- _Exercise objective_
According to the text on Angelo Rizzoli, in what year did he open the Rizzoli International Bookstore in New York City?
[BEGIN Text]
Angelo Rizzoli, OML (; 31 October 1889 – 24 September 1970) was an Italian publisher and film producer.

Early life
Rizzoli was born in Milan on 31 October 1889. Orphaned at a young age and raised in poverty, he rose to prosperity. He apprenticed in the printer trade and later became an entrepreneur in his twenties.

Career
In 1927, Rizzoli founded the company A. Rizzoli & Co. (later RCS MediaGroup). In 1927 Rizzoli acquired Novella magazine, a bi-weekly primarily for women that reached a circulation of 130,000 copies, from Mondadori an independent publisher who specialized in books and magazines. After his initial purchase, he added several new publications including Annabella, Bertoldo, Candido, Omnibus, and Oggi e L'Europeo. In 1949 he began publishing books including both classics and popular novels. He purchased Cartiera di Lama di Reno in 1954, the foundation for what would become an Italian publishing empire. His operations were moved in 1960 to a complex on Via Civitavecchia in Milan.

He was amongst the first producers of daily newspapers within the relatively newly established nation of Italy.

Active in film, he had control of the French company Francinex with which he co-produced Federico Fellini's La Dolce Vita (1960) and 8½ (1963), as well as French films such as Une Parisienne (1957). In 1964 Rizzoli opened the original Rizzoli International Bookstore in New York City at 712 Fifth Avenue, designed by architect Ferdinand Gottlieb. The bookstore was featured in various Hollywood films, most notably, Woody Allen's Manhattan and Falling in Love with Robert De Niro and Meryl Streep. He also produced the controversial documentary film Africa Addio.
[END Text]
[BEGIN Collected material]
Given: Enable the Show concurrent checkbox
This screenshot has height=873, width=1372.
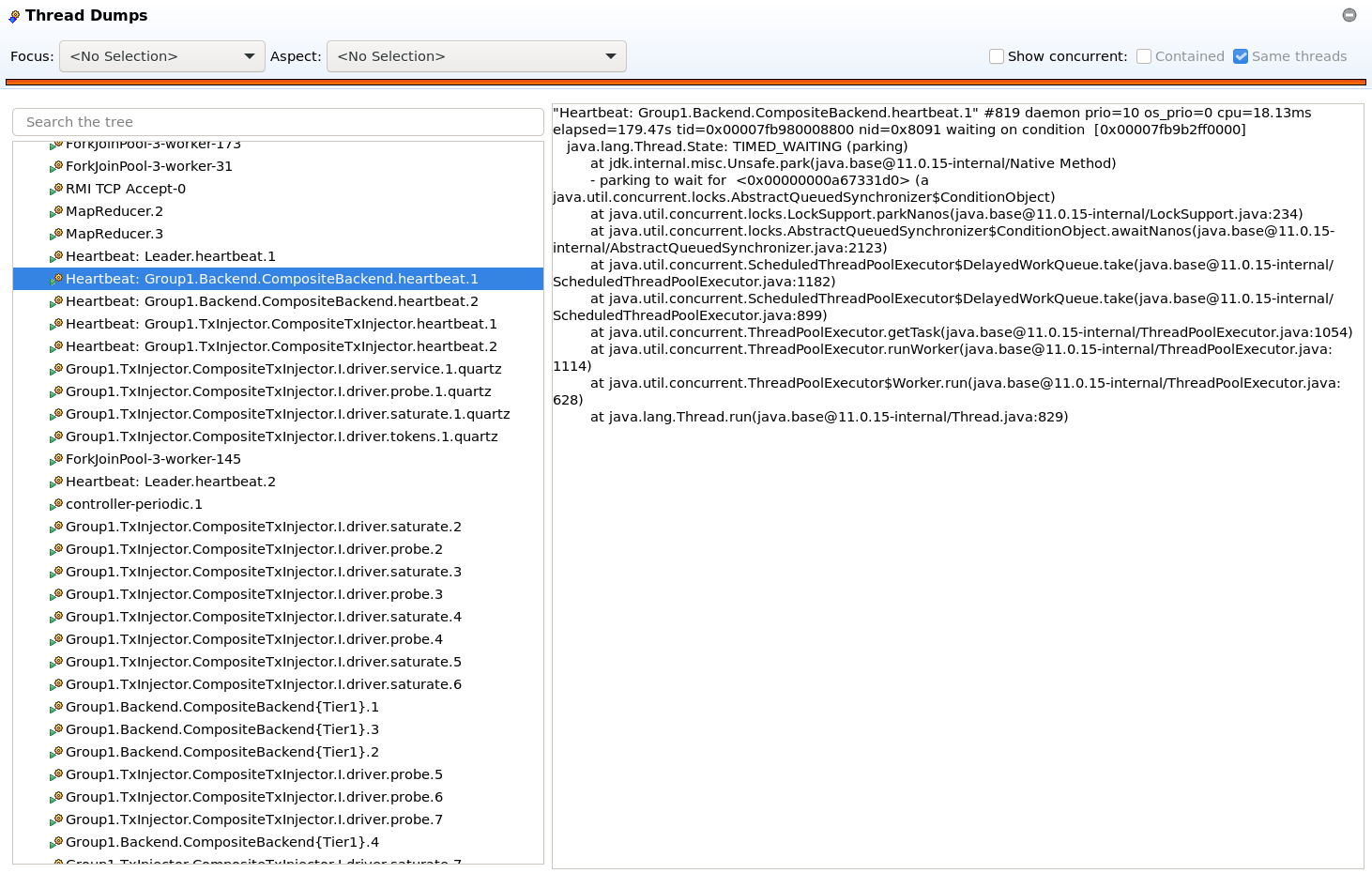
[END Collected material]
- _Solution for this exercise_
1964